Destint-Splash-screen-2
Simple

It has been a long time since I have fallen into a game like I have with Destiny. It does a lot right and it does a lot that infuriates me – with any game this is true. Esthetic design choices versus functional design choices are something that Destiny has made me think about recently. I love the way Destiny is designed, but there are parts of it that are hard to swallow.

Bungie chose to use a companion app to dispense information about their game. They aren’t the first developer to do so (Mass Effect, WOW, GTAV, etc.), but they are the first developer who has chosen to put so much information in the companion app. So much of the information is in the companion app that it makes me wonder “Are people getting enough out of this story?”

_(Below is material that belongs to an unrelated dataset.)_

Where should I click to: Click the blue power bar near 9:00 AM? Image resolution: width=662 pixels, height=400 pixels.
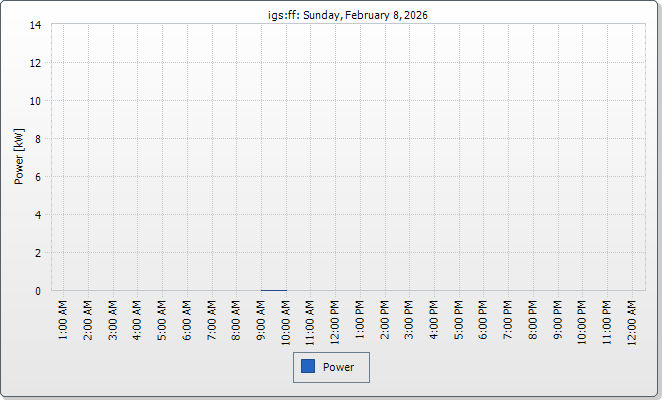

Paul's hunterDestiny is a self-styled MOFPS (Multiplayer Online First Person Shooter). Everything from the dailies to the raids show that this game is going after that MMO status. They aren’t making MMO money yet, but if they continue putting out these expansions they might at least look like Blizzard in that regard. They are definitely going after MMO playtime; they want people coming back everyday. Bungie has done all of this while staying safely within the FPS milieu with which they are so familiar.

Bungie has chosen an artistically minimalist strategy in it’s design for Destiny. The whole menu structure is exquisite when one thinks about how most games are continually assaulting the player to visit the store, check their achievements, or even change the options – something that is extremely functional yet would throw a kink into the design of Destiny’s opening menus.

In most MMOs, the player usually is updated the moment they log onto their server. They are shown updates to the game usually in blog posts or special bulletin messages. This information is really just the first stop before moving on to official or unofficial message boards.

I was playing Destiny before the launch of House of Wolves and I picked up a Decoherent Engram, as one does when they play Destiny. I went to the Tower to decypher the engram, but the Cryptarch didn’t even recognize the engram – nothing popped up when I entered into his shop screen.

destiny_settingsI thought the engram was glitched. I almost deleted the engram thinking that it was broken. Luckily, I went online and checked with my google overlords. I found an official message from Bungie on a Destiny message board that said they knew about the issue and we should keep the engrams until May 19th when the House of Wolves patch drops.I’m glad that I searched around for the information! I might have missed out on some sick gear.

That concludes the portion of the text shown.